A&O Shearman managing partner Hervé Ekué’s statement struck similar notes, describing the firm’s exit from Johannesburg, where it opened in late 2014, as ‘a difficult but necessary step’.

While the 2010s saw a stream of international firms move into South Africa, including Herbert Smith Freehills, Clyde & Co and Pinsent Masons, firms on the ground now acknowledge that competition for work is tough in what is a ‘saturated’ market.

Sally Hutton, managing partner at leading South African firm Webber Wentzel, which since 2013 has had an alliance with Linklaters, summed up the challenges firms face. ‘The South African legal market is a fairly saturated domestic environment dominated by well-established, full-service corporate law firms, making it challenging for smaller offices of international firms to compete here without a full suite of specialist services.’
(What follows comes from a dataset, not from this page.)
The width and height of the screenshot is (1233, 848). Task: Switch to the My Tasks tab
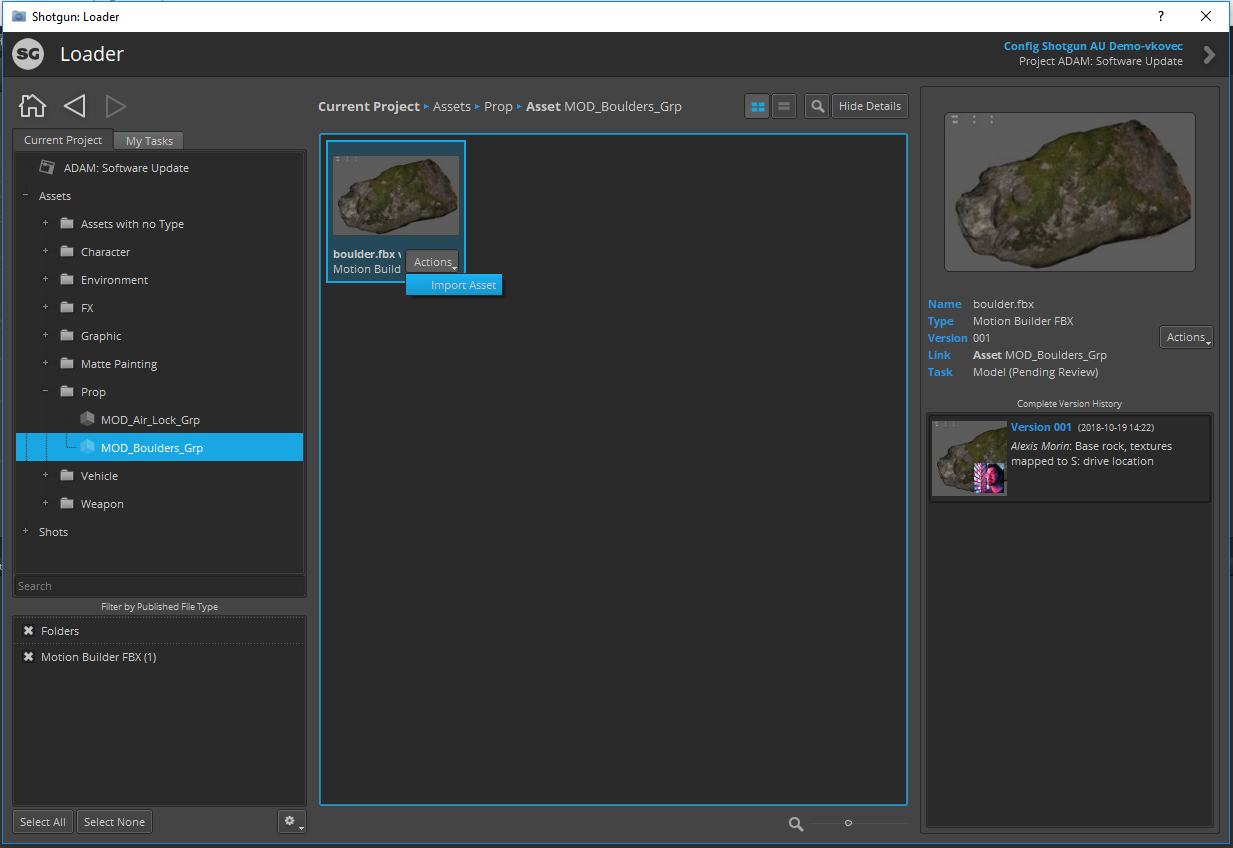[x=148, y=140]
The challenge is exacerbated by the pan-African service offered by many local firms, either via alliances or local offices, which enables them to handle work at much lower rates than international entrants – something which ‘further increases the difficulty for firms to compete’, as Hutton explained.

Reflecting on the historical strategies employed by international firms, Hutton noted that many entered the South African market by offering above-market salaries and undercutting prices to capture market share – tactics that have adversely affected profitability: ‘In 2015-16, many international firms entered the South African market with local offices. Now, nearly a decade later, it seems that the inherent challenges they faced are now being highlighted.’

‘There are two possibilities for such firms: either an office, albeit unprofitable, is so small by global standards that it flies under the radar; or alternatively, even a small office that is not sufficiently profitable is regarded as a diversion of management’s attention,’ she explained.

At CMS, which has had a presence in South Africa since 2019, executive partner Duncan Weston placed the withdrawals by A&O and Hogan Lovells in the context of the war for talent. ‘These cutbacks are driven by intense high-level competition. Firms are up against very tough competitors.

‘South Africa is a fairly saturated legal market dominated by well-established, full-service firms, making it challenging for smaller offices of international firms to compete.’

Sally Hutton, Webber Wentzel

‘It’s very competitive at the top end of the top 20 law firms, and the pressure from US firms is getting increasingly intense. Many of the markets these firms traditionally operated in are no longer a priority. Instead, they’re focusing on regions where they can maintain higher profitability,’ he expanded. ‘In markets like Johannesburg, there are strong local law firms, and the global firms likely feel they can rely on these local players when the occasional deal arises, allowing them to narrow their focus.’

While firms like A&O Shearman and Hogan Lovells are pulling back, other international entrants – including Norton Rose Fulbright, DLA Piper, Clydes, and White & Case – remain committed to South Africa. Peter Scott, co-global managing partner at Norton Rose Fulbright, points to the flexibility of their global structure compared to the more rigid models of firms like A&O and Hogan Lovells, which ‘puts certain parts of the business under stress to meet global metrics – one size essentially has to fit all’.

Similarly, Weston described CMS’s approach as more adaptable, allowing the firm to avoid profitability dilution. ‘Our structure allows us to operate in multiple jurisdictions across Latin America and Africa without impacting profitability in places like London.’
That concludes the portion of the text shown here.